TASK REQUIREMENTS
Beginning with the line that contains "Spanish (488, 58)", transcribe every line down to the end of the entries, exactly, and no other lines.

DATASET
━━━━━━

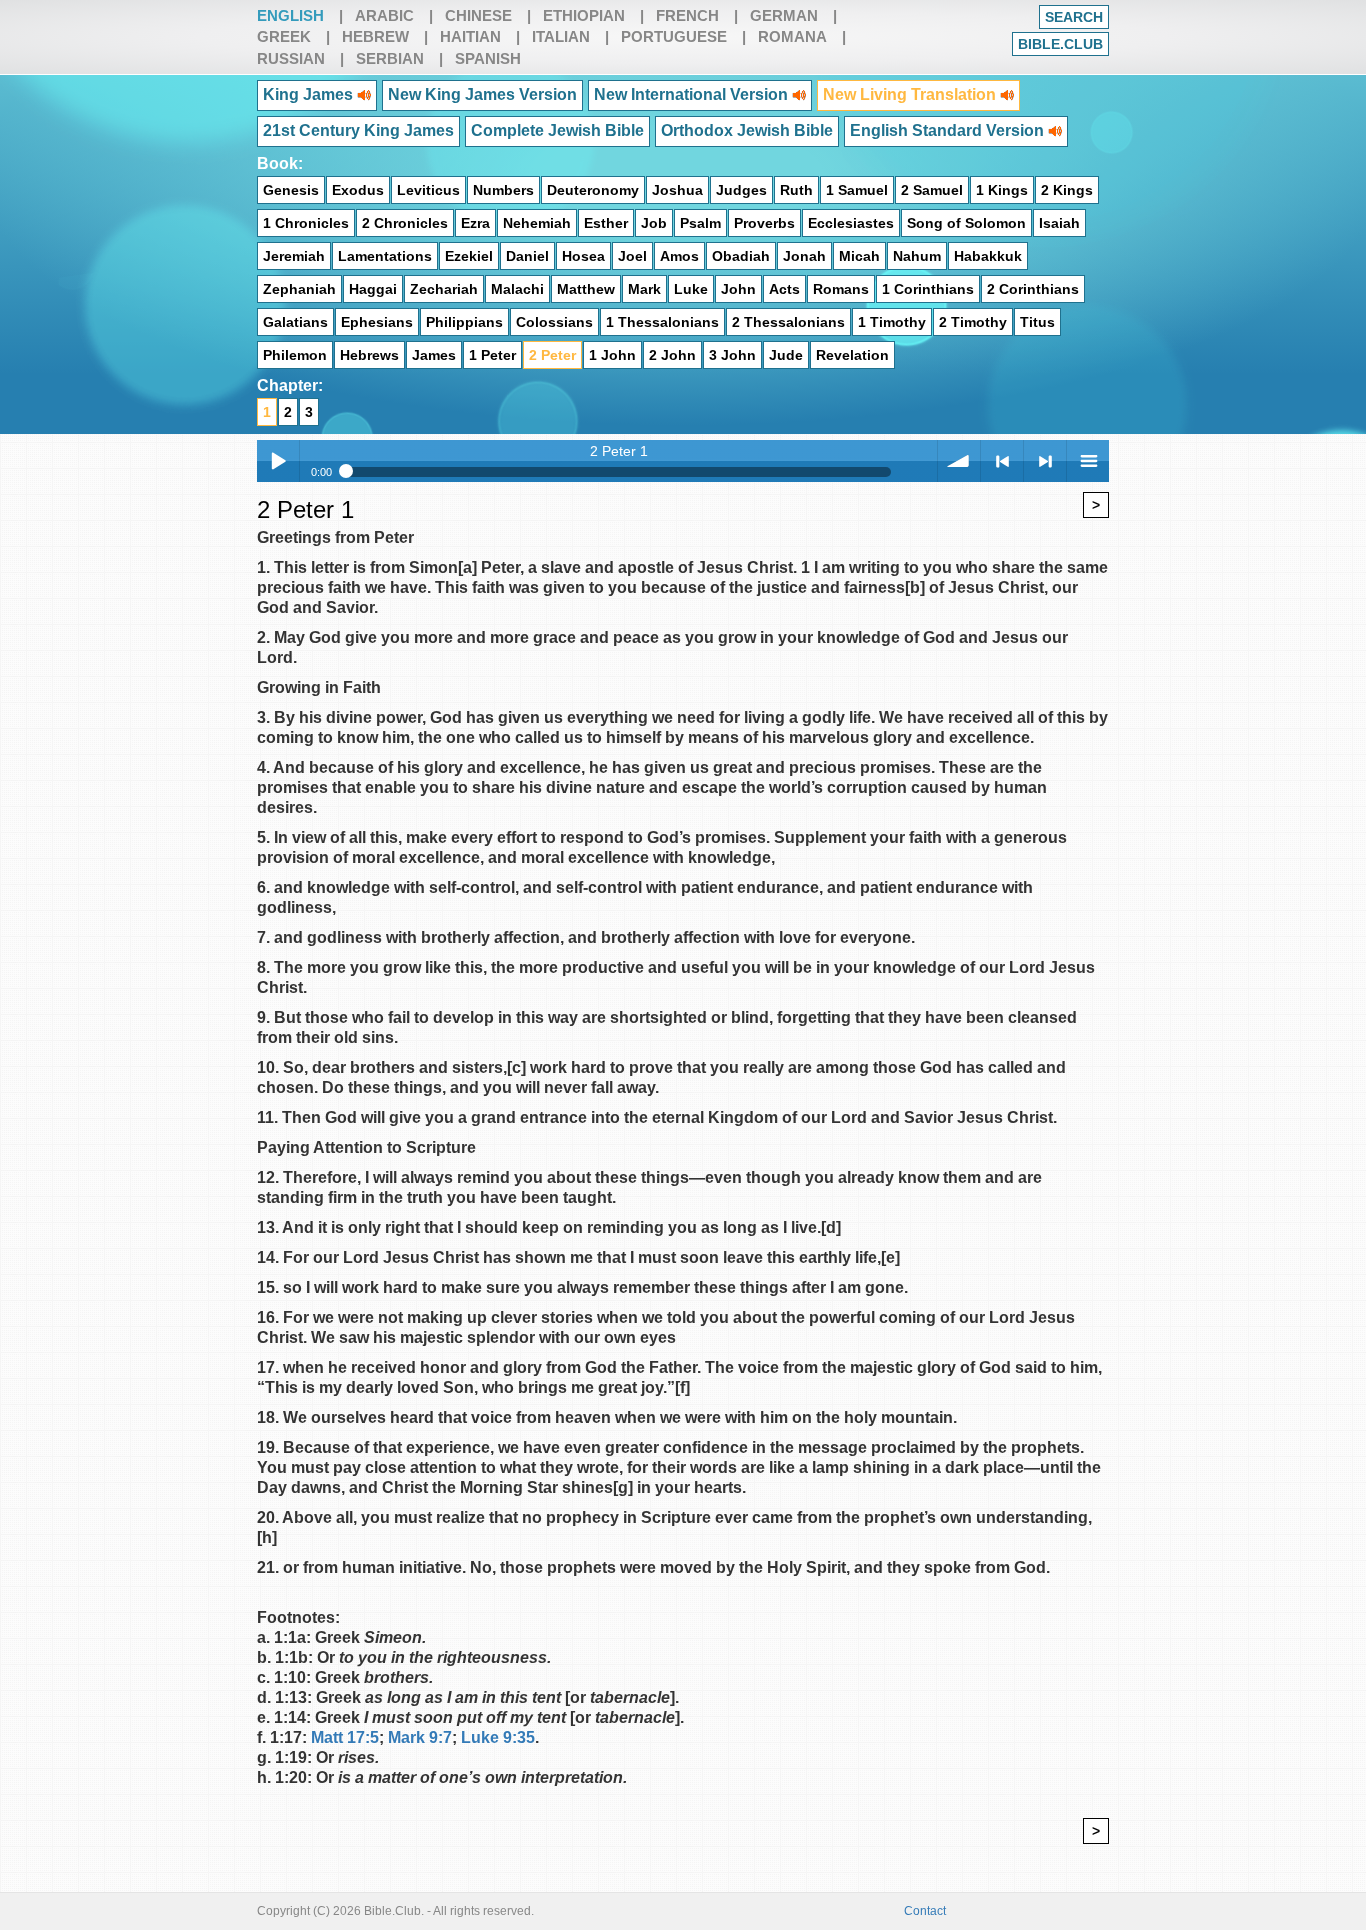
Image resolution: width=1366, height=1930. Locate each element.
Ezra (475, 223)
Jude (786, 355)
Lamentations (385, 256)
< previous (1002, 461)
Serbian (390, 58)
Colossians (554, 322)
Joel (632, 256)
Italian (561, 36)
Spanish (488, 58)
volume (959, 461)
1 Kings (1002, 190)
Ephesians (377, 322)
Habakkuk (988, 256)
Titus (1037, 322)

━━━━━━

EXPECTED ANSWER
Spanish (488, 58)
volume (959, 461)
1 Kings (1002, 190)
Ephesians (377, 322)
Habakkuk (988, 256)
Titus (1037, 322)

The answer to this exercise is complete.